BET: Bayesian Ensemble Trees for Clustering and Prediction in Heterogeneous Data
This work addresses data heterogeneity in machine learning applications, such as medical classification and regression, with an incremental method combining existing techniques.
The paper tackles the problem of clustering and prediction in heterogeneous data by proposing Bayesian Ensemble Trees (BET), a tree-averaging model that uses a Dirichlet process mixture to group data subsets into ensembles, resulting in improved prediction performance with fewer trees compared to bootstrap-aggregating.
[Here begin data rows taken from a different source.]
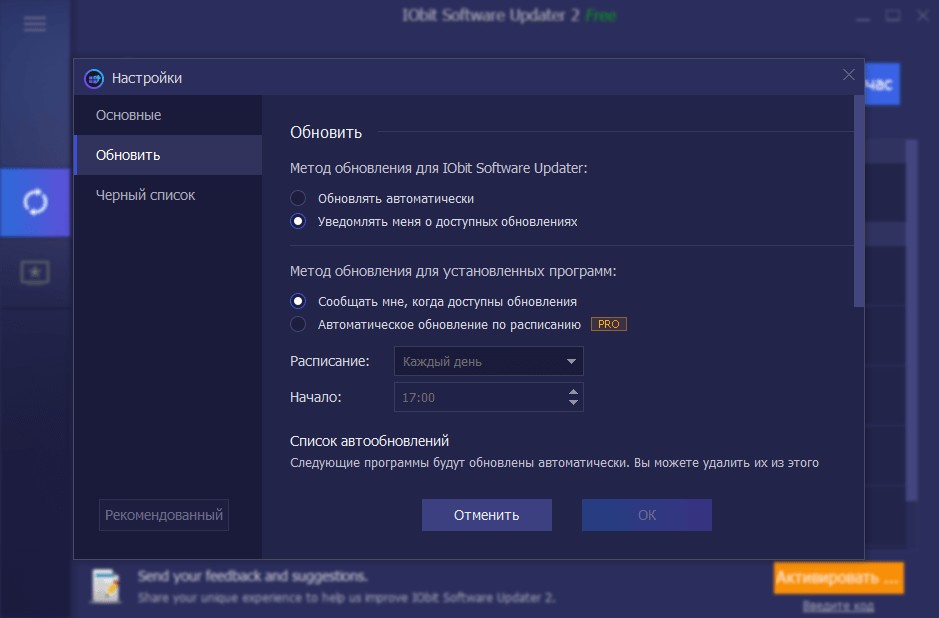Viewport: 939px width, 618px height.
Task: Decrease start time with down arrow
Action: (x=573, y=403)
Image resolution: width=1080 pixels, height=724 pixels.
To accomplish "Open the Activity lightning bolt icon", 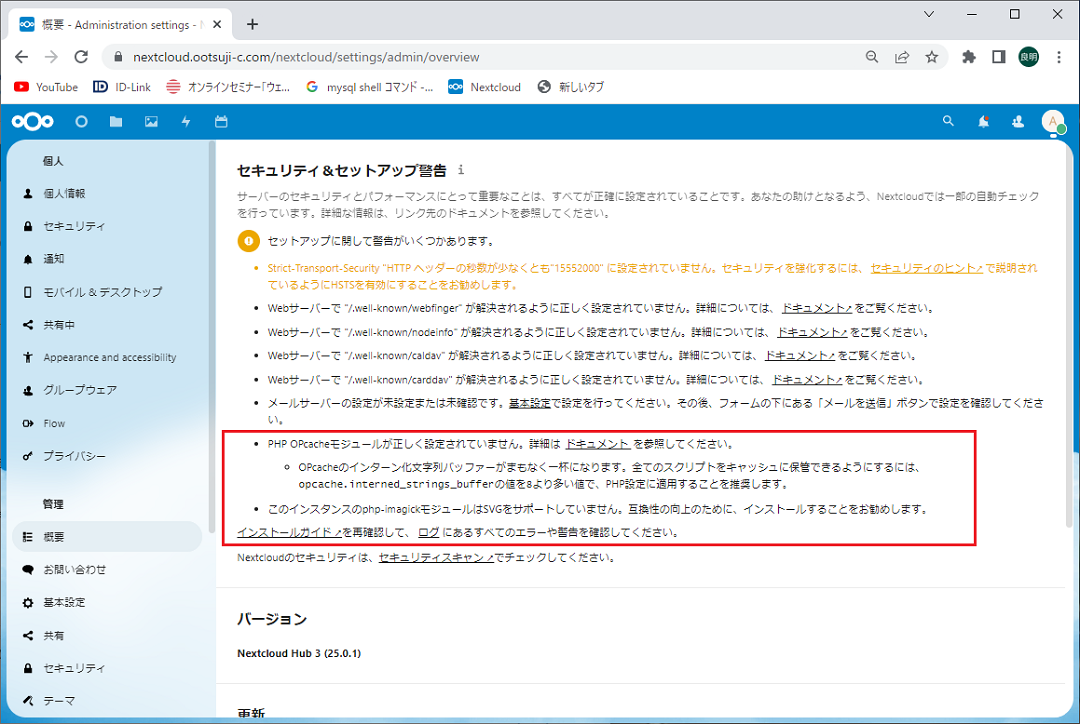I will click(186, 122).
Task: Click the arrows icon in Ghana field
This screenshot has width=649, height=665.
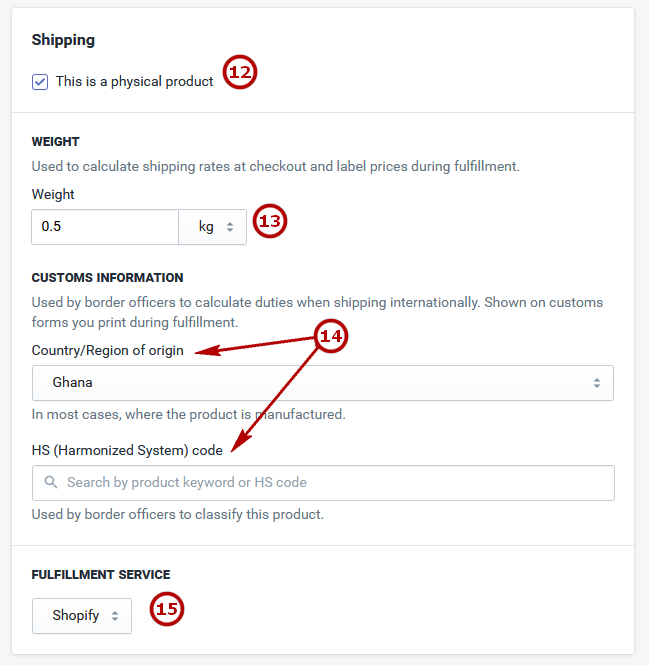Action: (597, 383)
We propose a novel "tree-averaging" model that utilizes the ensemble of classification and regression trees (CART). Each constituent tree is estimated with a subset of similar data. We treat this grouping of subsets as Bayesian ensemble trees (BET) and model them as an infinite mixture Dirichlet process. We show that BET adapts to data heterogeneity and accurately estimates each component. Compared with the bootstrap-aggregating approach, BET shows improved prediction performance with fewer trees. We develop an efficient estimating procedure with improved sampling strategies in both CART and mixture models. We demonstrate these advantages of BET with simulations, classification of breast cancer and regression of lung function measurement of cystic fibrosis patients. Keywords: Bayesian CART; Dirichlet Process; Ensemble Approach; Heterogeneity; Mixture of Trees.